Of course this is fine. Naturally, people always want more. Especially as their Maslov’s Hierarchy of Needs and wants are met. At times, most of us want bigger and better. However, the point of this writing is to offer perspective. It is to say that it is possible to strive for more and currently enjoy what we have. Further, this piece was written to warn the audience that sometimes we can search for something that we already possess.

What do we really want? 

What do you really want? What really makes you happy? More and more we hear from people who “have it all,” from movie and television celebrities to wealthy businessman with over a hundred million dollars state that money and wealth is not what makes them happy. In the Power Talk series by Tony Robbins, Charles Givens, the 1990s financial guru and multi-millionaire stated that wealth is not the be all, end all secret to a satisfying life. Celebrities such as mega pop rock stars David Cassidy and Rick Springfield also stated that after so much success, world tours, mansions and so much more they came to a point where they found themselves searching for more meaning in their life.

This leads to the question; What are we trying to get out of material goods?

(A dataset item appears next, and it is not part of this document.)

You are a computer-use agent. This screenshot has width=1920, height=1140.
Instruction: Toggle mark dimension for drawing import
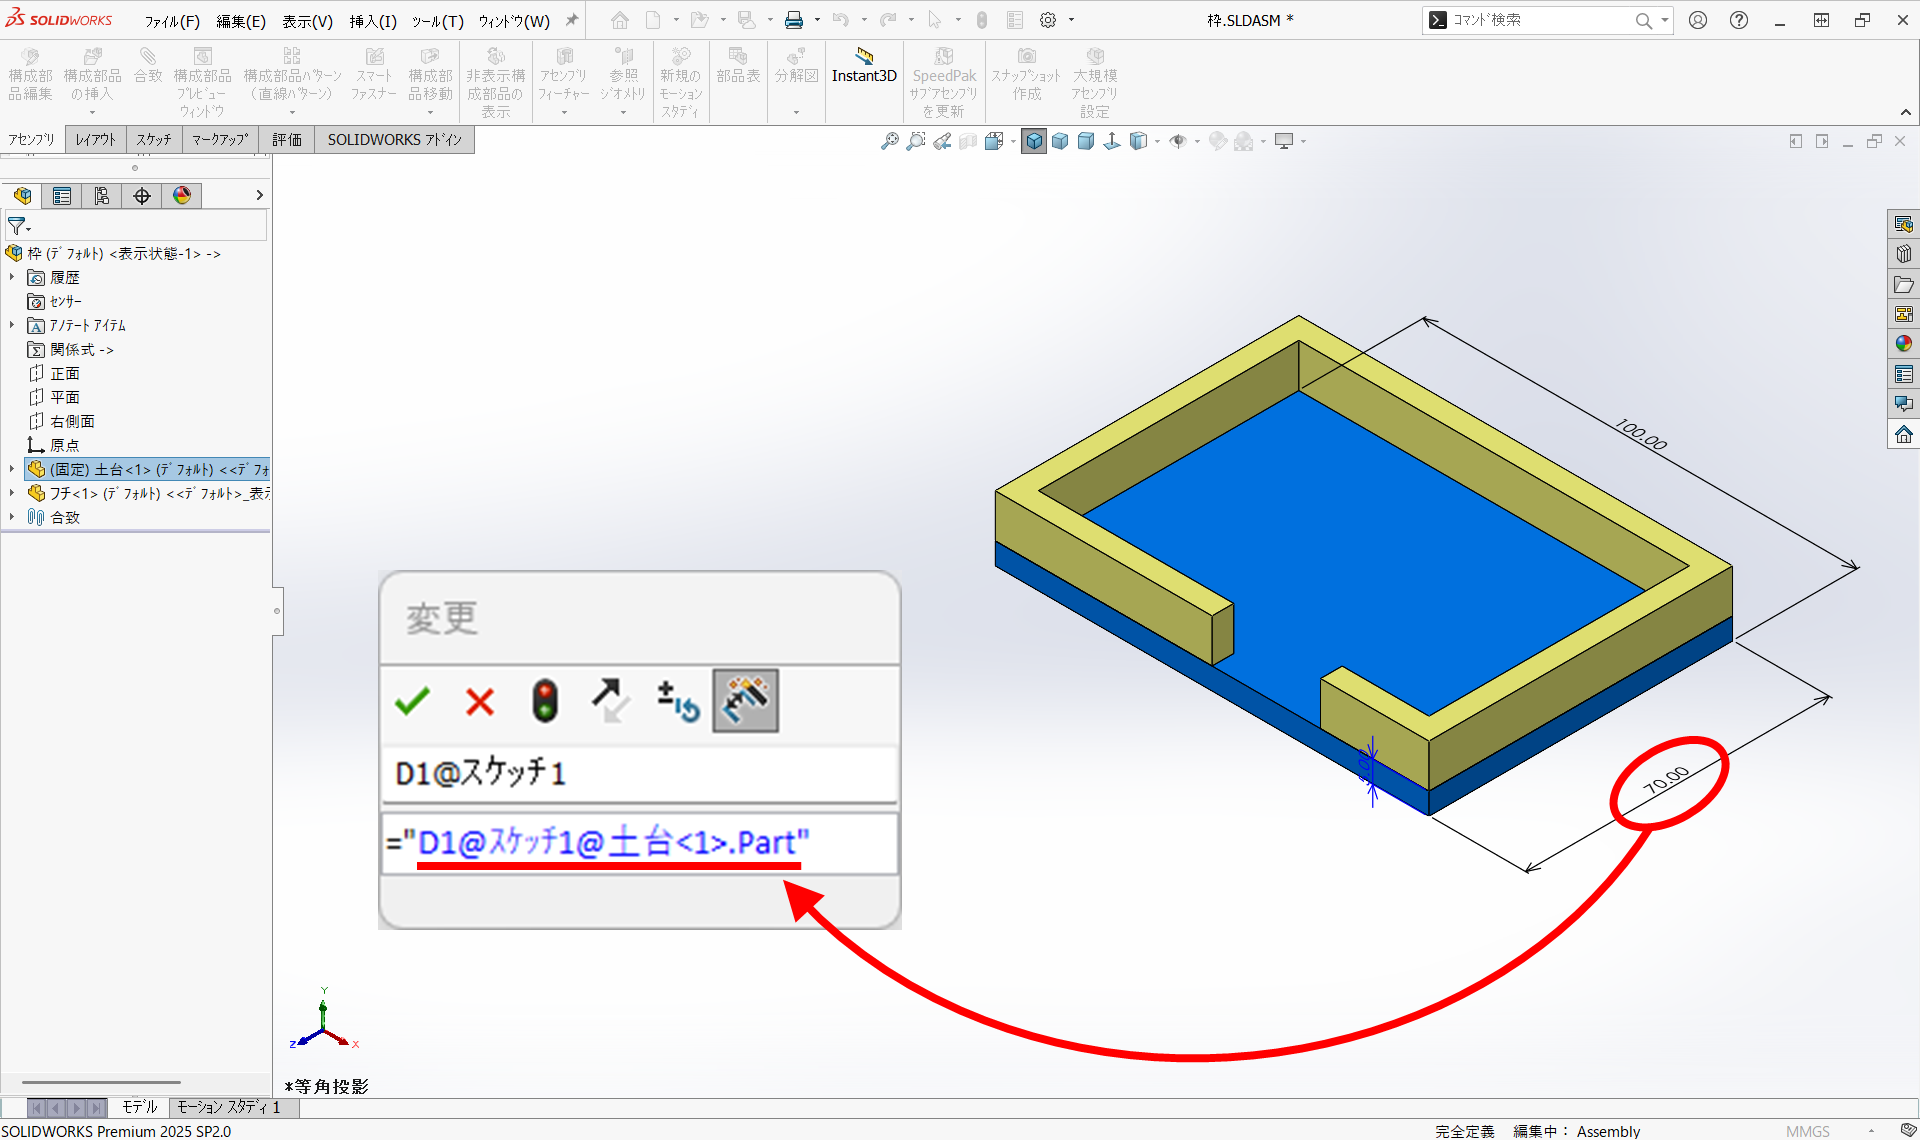(745, 702)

At the root of any want (not need) is a desire for an emotional outcome.  We want to feel a certain way. Ernie Zelinski, in his excellent book, “The Lazy Person’s Guide to Success,” discusses this issue at length. He asserts that one of the most common reasons that people crave material goods is because of their need for status. To keep up with the Joneses. However, keeping up with the Joneses is a never ending cycle and can leave us physically, emotionally and spiritually exhausted.

Let us take Zelinski’s concept a bit further. There are many different types of status and if you are a person who tries to meet all of those expectations, society’s or your own, it can be very expensive. If we try to compete with people in every arena of our life for the purpose of outdoing them, out of spite, envy, jealousy or even not to be ashamed, we place ourselves in the never ending cycle of the hamster’s wheel?

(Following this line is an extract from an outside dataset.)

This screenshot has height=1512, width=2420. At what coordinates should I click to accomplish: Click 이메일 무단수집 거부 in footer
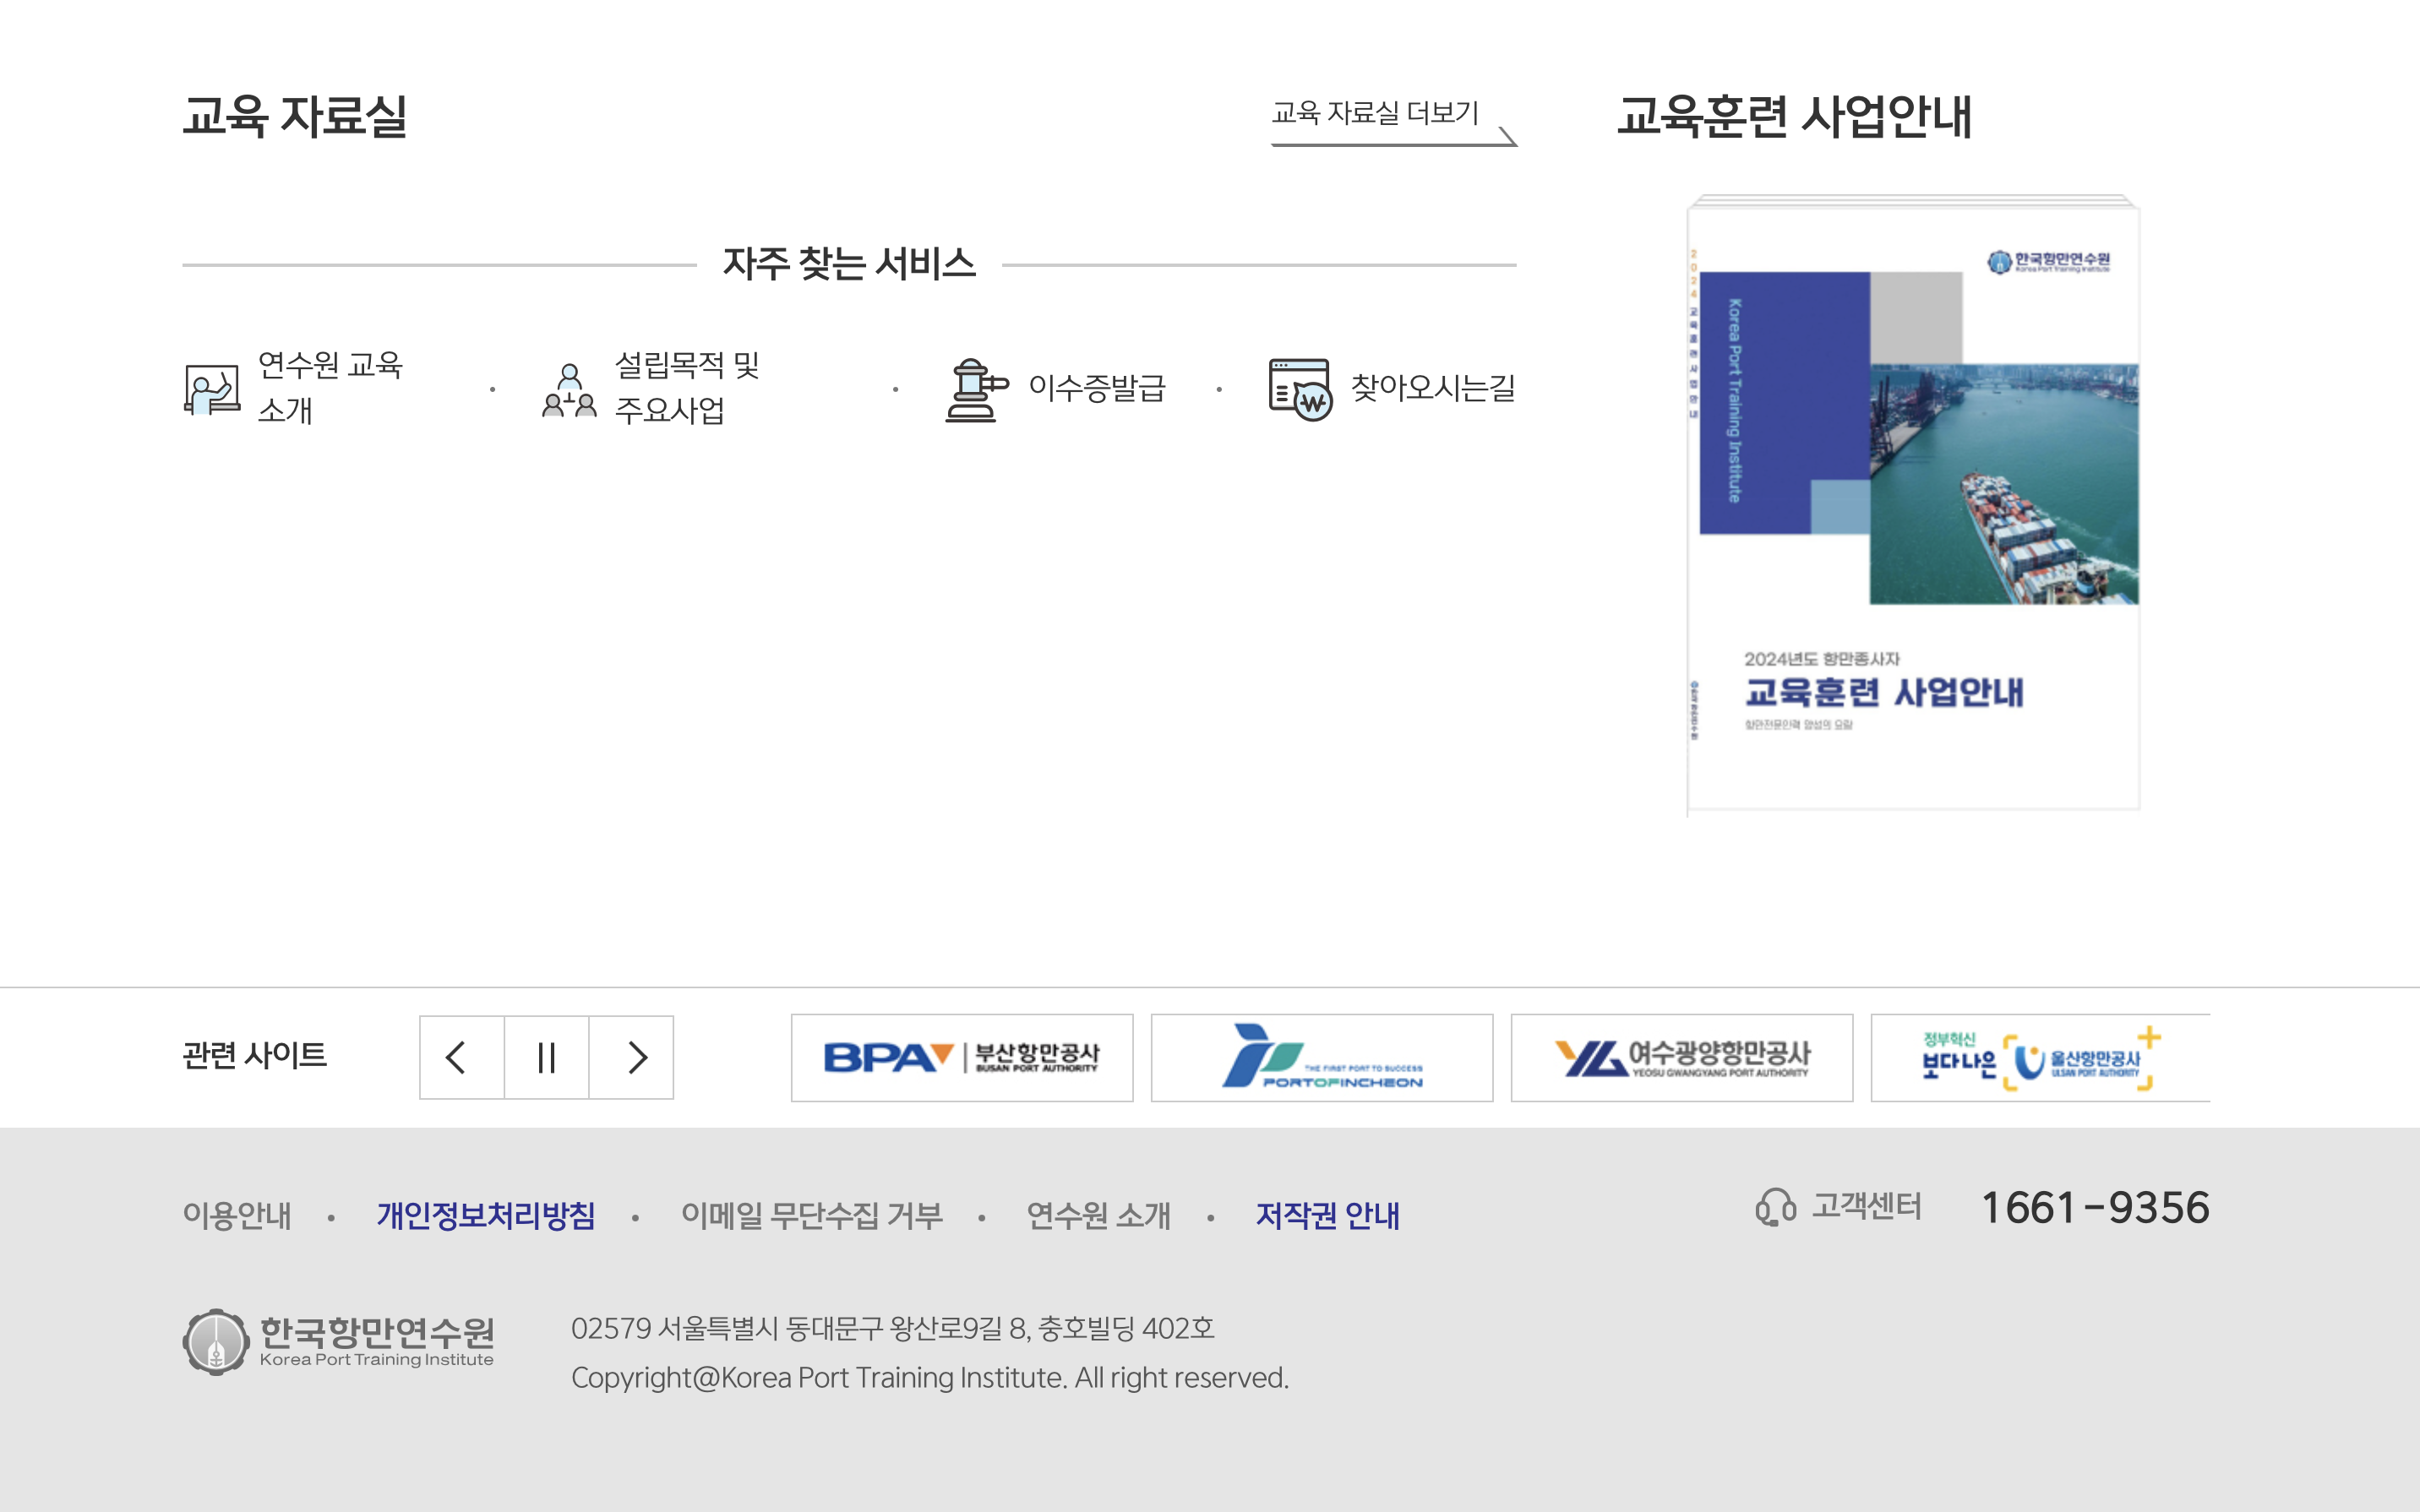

A way to avoid this cycle is to examine what really satisfies us and would fulfill our internal longings. Does what you want to achieve really require continuous drastic overhauls of your life? Is it possible that you could achieve the satisfaction that you crave in other ways that don’t require Herculean efforts? And here’s a question that digs at the root of many of the rags to riches stories that have inspired millions to join in the race for the “Big Idea” for wealth; Do you have to be a millionaire or multi-millionaire to thoroughly enjoy your life?

In part 2 of this, Why Less is Sometimes More, series I will discuss some specific instances of how less can be greater than more and why quality of life is so important.

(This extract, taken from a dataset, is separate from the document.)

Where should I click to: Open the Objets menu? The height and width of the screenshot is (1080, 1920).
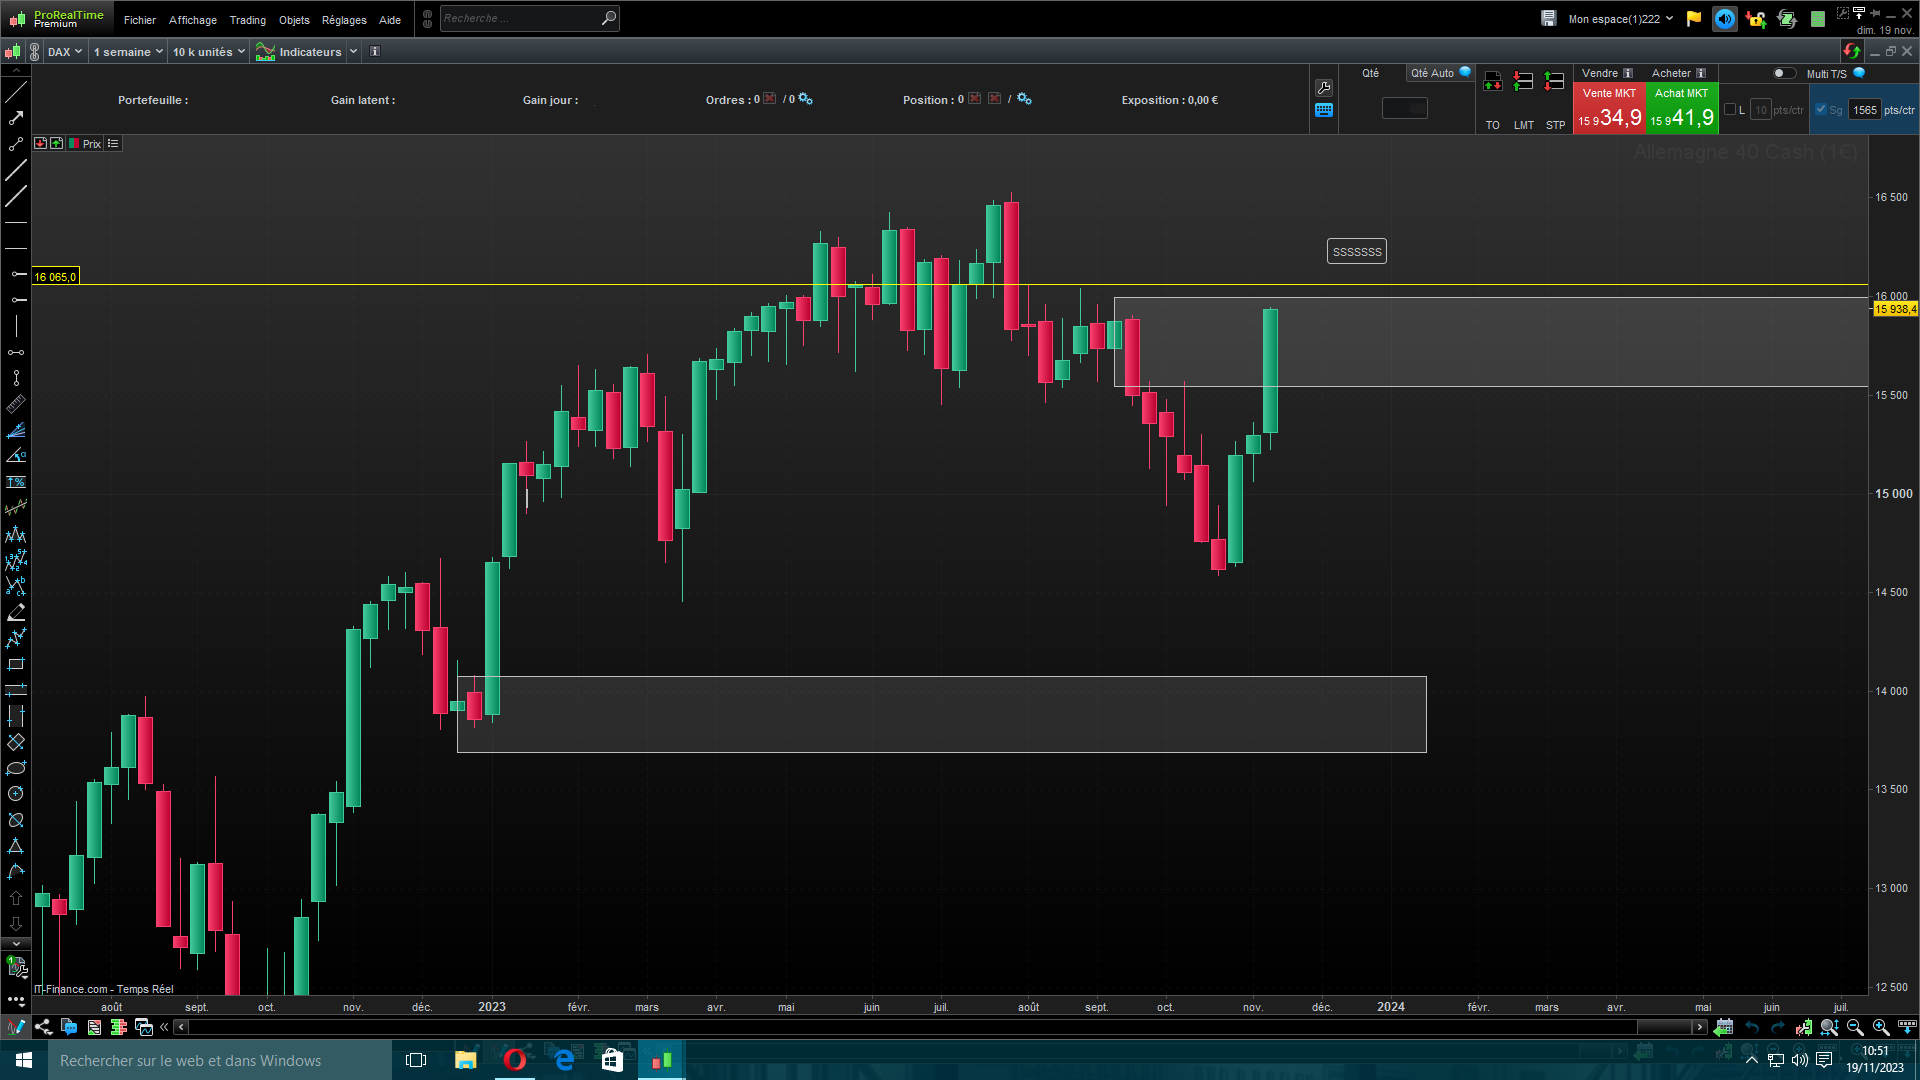point(294,20)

If this post provokes thought, leave a comment. I would be happy to hear from you!



  1. […] Biography Eddie Murphy was born in Brooklyn New York, in 1961, the youngest son of Lstar.91-av.comWhy Less is Sometimes More??. Pt.1 Bakari Akil II, Ph.D.????????????????????? March 4, 2008 I bet I can enjoy my nickel better than […]

  2. Somehow i missed the point. Probably lost in translation 🙂 Anyway … nice blog to visit.

    cheers, Upstage

  3. Many people spend their life chasing the next best thing instead of concentrating on what would really make them happy. In addition, many often use expensive material objects as tools to fulfill their emotional needs, when something less expensive or non-costly would suffice.

    While chasing these ambitions it is possible to neglect other things such as health, family, friends and the fact that they may already have all of the tools required to live a very wonderful life. Purpose and fulfillment may be what they are truly looking for.

    Self-reflection can serve as a guide.